## Entries for locating words and elements
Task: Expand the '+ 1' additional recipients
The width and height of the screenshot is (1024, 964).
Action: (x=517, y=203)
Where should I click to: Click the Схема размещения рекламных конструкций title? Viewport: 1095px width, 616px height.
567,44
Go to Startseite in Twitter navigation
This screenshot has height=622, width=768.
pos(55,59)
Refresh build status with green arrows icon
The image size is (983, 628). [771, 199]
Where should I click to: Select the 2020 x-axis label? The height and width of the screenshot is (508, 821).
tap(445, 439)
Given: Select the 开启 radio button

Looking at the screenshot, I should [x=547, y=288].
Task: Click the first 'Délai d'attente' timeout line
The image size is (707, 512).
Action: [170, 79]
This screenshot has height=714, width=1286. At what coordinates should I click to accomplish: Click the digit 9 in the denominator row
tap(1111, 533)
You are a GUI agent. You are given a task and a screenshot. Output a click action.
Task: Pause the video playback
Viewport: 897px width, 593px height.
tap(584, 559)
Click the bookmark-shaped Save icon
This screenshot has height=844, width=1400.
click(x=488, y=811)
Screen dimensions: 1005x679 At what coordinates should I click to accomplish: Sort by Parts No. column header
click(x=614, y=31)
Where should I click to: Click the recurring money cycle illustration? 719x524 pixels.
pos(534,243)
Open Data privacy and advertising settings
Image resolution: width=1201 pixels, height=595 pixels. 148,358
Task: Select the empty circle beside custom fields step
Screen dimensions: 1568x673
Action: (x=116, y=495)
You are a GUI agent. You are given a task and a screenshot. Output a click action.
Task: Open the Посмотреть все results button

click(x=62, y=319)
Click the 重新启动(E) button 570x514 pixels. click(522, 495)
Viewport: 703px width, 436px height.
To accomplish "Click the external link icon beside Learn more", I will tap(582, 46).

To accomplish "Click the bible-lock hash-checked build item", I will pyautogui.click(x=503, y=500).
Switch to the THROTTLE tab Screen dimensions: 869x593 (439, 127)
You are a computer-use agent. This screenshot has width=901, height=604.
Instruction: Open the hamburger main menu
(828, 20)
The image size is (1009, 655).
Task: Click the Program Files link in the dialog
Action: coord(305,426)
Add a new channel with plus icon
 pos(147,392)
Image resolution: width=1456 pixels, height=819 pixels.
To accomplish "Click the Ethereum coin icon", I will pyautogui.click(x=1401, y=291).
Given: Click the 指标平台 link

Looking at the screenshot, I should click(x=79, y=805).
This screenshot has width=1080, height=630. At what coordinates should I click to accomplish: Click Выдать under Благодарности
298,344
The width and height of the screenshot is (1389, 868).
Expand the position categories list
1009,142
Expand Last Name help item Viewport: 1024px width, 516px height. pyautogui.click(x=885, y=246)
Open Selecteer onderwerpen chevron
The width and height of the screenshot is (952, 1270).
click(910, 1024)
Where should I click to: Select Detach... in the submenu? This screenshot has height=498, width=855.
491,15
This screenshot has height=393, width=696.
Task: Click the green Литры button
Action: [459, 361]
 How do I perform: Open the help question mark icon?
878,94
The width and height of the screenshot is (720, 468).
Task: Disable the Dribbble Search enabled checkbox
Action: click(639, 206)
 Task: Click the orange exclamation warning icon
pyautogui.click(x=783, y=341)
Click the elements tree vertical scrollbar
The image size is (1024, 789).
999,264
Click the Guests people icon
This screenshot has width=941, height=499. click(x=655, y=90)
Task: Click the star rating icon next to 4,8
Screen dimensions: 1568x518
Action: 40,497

## Problem statement
Copy all of the lines above word for word.

## Answer to the task
Task: Expand the '+ 1' additional recipients
The width and height of the screenshot is (1024, 964).
Action: (x=517, y=203)
Where should I click to: Click the Схема размещения рекламных конструкций title? Viewport: 1095px width, 616px height.
567,44
Go to Startseite in Twitter navigation
This screenshot has height=622, width=768.
pos(55,59)
Refresh build status with green arrows icon
The image size is (983, 628). [771, 199]
Where should I click to: Select the 2020 x-axis label? The height and width of the screenshot is (508, 821).
tap(445, 439)
Given: Select the 开启 radio button

Looking at the screenshot, I should [x=547, y=288].
Task: Click the first 'Délai d'attente' timeout line
The image size is (707, 512).
Action: [170, 79]
This screenshot has height=714, width=1286. At what coordinates should I click to accomplish: Click the digit 9 in the denominator row
tap(1111, 533)
You are a GUI agent. You are given a task and a screenshot. Output a click action.
Task: Pause the video playback
Viewport: 897px width, 593px height.
tap(584, 559)
Click the bookmark-shaped Save icon
This screenshot has height=844, width=1400.
click(x=488, y=811)
Screen dimensions: 1005x679 At what coordinates should I click to accomplish: Sort by Parts No. column header
click(x=614, y=31)
Where should I click to: Click the recurring money cycle illustration? 719x524 pixels.
pos(534,243)
Open Data privacy and advertising settings
Image resolution: width=1201 pixels, height=595 pixels. 148,358
Task: Select the empty circle beside custom fields step
Screen dimensions: 1568x673
Action: (x=116, y=495)
You are a GUI agent. You are given a task and a screenshot. Output a click action.
Task: Open the Посмотреть все results button

click(x=62, y=319)
Click the 重新启动(E) button 570x514 pixels. click(522, 495)
Viewport: 703px width, 436px height.
To accomplish "Click the external link icon beside Learn more", I will tap(582, 46).

To accomplish "Click the bible-lock hash-checked build item", I will pyautogui.click(x=503, y=500).
Switch to the THROTTLE tab Screen dimensions: 869x593 (439, 127)
You are a computer-use agent. This screenshot has width=901, height=604.
Instruction: Open the hamburger main menu
(828, 20)
The image size is (1009, 655).
Task: Click the Program Files link in the dialog
Action: coord(305,426)
Add a new channel with plus icon
 pos(147,392)
Image resolution: width=1456 pixels, height=819 pixels.
To accomplish "Click the Ethereum coin icon", I will pyautogui.click(x=1401, y=291).
Given: Click the 指标平台 link

Looking at the screenshot, I should click(x=79, y=805).
This screenshot has width=1080, height=630. At what coordinates should I click to accomplish: Click Выдать under Благодарности
298,344
The width and height of the screenshot is (1389, 868).
Expand the position categories list
1009,142
Expand Last Name help item Viewport: 1024px width, 516px height. pyautogui.click(x=885, y=246)
Open Selecteer onderwerpen chevron
The width and height of the screenshot is (952, 1270).
click(910, 1024)
Where should I click to: Select Detach... in the submenu? This screenshot has height=498, width=855.
491,15
This screenshot has height=393, width=696.
Task: Click the green Литры button
Action: [459, 361]
 How do I perform: Open the help question mark icon?
878,94
The width and height of the screenshot is (720, 468).
Task: Disable the Dribbble Search enabled checkbox
Action: click(639, 206)
 Task: Click the orange exclamation warning icon
pyautogui.click(x=783, y=341)
Click the elements tree vertical scrollbar
The image size is (1024, 789).
999,264
Click the Guests people icon
This screenshot has width=941, height=499. click(x=655, y=90)
Task: Click the star rating icon next to 4,8
Screen dimensions: 1568x518
Action: 40,497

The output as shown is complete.